Omar faced a wave of criticism after she argued that President Trump’s administration made the Venezuelan crisis worse through “bullying” and applying sanctions to the nation.
“A lot of the policies that we have put in place has kind of helped lead the devastation in Venezuela and we have sort of set the stage for where we are arriving today,” Omar told PBS’ “Democracy Now!”
The Minneapolis Star-Tribune reported Tuesday: “The Somali-born Minnesota Democrat, saying she brings ‘the perspective of a foreigner’ to her new role, believes that American foreign policy needs to be changed in fundamental ways.” She added that U.S. foreign policy needs “something equivalent to the Green New Deal.”
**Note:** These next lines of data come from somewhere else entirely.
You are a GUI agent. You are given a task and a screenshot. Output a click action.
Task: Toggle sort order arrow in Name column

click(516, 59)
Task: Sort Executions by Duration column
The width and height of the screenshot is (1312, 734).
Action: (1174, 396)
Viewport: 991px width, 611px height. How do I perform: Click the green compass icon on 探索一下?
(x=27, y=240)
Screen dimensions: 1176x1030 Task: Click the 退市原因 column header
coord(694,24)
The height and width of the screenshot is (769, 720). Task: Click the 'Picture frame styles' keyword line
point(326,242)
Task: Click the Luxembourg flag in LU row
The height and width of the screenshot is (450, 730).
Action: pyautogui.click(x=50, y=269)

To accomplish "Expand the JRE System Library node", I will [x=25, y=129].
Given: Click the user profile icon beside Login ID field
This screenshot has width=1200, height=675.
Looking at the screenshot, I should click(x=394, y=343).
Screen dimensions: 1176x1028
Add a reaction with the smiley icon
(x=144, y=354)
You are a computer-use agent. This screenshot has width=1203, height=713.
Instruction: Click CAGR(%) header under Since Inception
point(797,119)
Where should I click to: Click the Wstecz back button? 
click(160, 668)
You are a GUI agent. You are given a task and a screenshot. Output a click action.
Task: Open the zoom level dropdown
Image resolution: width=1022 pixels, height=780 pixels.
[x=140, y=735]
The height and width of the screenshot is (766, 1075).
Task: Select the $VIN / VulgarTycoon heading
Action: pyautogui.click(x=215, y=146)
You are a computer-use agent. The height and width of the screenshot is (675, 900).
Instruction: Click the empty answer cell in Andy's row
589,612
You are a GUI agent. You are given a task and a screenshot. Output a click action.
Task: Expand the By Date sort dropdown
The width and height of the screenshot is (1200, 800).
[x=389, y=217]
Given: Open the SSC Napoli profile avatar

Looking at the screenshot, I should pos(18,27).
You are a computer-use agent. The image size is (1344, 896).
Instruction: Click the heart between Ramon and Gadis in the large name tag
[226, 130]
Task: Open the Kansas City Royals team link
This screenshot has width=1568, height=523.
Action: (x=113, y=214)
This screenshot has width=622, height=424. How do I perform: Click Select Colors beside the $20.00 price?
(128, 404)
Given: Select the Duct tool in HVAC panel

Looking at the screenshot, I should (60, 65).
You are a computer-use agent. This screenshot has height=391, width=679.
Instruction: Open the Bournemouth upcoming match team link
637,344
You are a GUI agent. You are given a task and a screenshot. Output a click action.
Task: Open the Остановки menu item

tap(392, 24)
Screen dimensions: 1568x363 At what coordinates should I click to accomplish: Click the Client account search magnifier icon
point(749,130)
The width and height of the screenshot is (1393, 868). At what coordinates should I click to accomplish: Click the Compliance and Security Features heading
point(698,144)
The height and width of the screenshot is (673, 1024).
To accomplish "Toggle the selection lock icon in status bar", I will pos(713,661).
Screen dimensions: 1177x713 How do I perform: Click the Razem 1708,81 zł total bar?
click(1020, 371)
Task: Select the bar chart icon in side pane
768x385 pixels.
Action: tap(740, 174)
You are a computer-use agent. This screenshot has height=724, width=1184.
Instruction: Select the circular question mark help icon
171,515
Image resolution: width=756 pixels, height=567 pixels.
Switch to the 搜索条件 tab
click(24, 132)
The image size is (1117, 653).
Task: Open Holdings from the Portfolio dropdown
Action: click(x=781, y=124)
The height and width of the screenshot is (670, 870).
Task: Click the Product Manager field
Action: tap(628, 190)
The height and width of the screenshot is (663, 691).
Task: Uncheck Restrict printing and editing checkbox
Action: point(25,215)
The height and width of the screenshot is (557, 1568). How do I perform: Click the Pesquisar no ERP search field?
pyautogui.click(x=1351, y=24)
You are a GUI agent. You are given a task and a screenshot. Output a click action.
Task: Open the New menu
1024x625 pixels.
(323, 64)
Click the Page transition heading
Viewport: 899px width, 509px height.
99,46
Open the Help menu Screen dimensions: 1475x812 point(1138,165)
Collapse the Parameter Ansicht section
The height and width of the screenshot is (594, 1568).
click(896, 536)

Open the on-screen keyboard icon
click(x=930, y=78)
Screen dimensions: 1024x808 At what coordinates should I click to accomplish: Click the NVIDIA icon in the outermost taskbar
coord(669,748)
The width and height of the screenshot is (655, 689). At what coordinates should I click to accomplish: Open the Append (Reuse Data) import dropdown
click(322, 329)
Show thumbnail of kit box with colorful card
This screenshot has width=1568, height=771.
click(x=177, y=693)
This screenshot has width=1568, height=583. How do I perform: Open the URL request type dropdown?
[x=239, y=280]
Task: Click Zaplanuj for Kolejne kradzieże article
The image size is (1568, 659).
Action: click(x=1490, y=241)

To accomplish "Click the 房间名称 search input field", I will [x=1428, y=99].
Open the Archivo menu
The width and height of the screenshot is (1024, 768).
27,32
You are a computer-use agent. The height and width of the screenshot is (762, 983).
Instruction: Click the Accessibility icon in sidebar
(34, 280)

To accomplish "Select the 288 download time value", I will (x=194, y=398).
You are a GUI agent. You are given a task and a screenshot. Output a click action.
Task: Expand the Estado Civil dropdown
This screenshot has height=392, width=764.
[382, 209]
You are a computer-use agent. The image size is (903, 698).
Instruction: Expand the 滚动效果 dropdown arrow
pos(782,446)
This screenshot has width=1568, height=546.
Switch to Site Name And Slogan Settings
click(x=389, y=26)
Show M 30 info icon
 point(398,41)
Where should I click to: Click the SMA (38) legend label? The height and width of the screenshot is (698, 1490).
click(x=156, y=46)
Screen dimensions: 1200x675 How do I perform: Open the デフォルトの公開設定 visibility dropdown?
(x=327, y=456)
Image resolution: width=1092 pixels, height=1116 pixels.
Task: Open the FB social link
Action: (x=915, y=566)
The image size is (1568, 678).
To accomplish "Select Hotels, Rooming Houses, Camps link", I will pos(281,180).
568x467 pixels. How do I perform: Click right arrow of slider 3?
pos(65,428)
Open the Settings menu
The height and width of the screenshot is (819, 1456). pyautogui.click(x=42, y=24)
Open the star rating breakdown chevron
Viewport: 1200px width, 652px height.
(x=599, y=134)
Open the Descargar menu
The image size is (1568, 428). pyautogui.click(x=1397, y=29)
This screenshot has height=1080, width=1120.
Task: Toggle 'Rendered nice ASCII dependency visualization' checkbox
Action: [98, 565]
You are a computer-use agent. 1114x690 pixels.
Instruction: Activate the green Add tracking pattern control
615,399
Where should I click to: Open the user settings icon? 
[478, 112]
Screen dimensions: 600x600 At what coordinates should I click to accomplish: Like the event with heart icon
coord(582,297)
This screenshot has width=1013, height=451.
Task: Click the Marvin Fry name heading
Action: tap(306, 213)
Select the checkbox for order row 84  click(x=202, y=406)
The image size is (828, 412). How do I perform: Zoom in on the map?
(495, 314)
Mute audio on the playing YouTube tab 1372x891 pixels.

Omar has a history of radical left-wing activism, and brought a long record of anti-Israel — and antisemitic — rhetoric to Washington. Before winning a seat in Congress, she had called Israel an “apartheid regime,” and tweeted: “Israel has hypnotized the world, may Allah awaken the people and help them see the evil doings of Israel.” (She has since deleted the tweet.) She backs the “boycott, divestment, sanctions” (BDS) movement against Israel — despite telling voters in 2018 that she did not.
Nevertheless, Speaker of the House Nancy Pelosi (D-CA) appointed Omar to the House Foreign Affairs Committee, where she has continued to cause controversy — not just regarding Israel, but other issues as well.
In January, for example, Omar referred to Venezuela’s socialist opposition as “far right,” and blamed U.S. sanctions for that country’s economic woes, rather than the dictatorial behavior or the socialist economic policies of Nicolas Maduro’s regime.
In April, Omar appeared to downplay the terror attacks of September 11, 2001, saying that “some people did something.”
Omar has also repeatedly used antisemitic rhetoric in Congress. In February, she claimed, falsely, that a pro-Israel group, the American Israel Public Affairs Committee (AIPAC), bribed members of Congress to support Israel (“It’s all about the Benjamins”). She apologized after pressure from party leaders.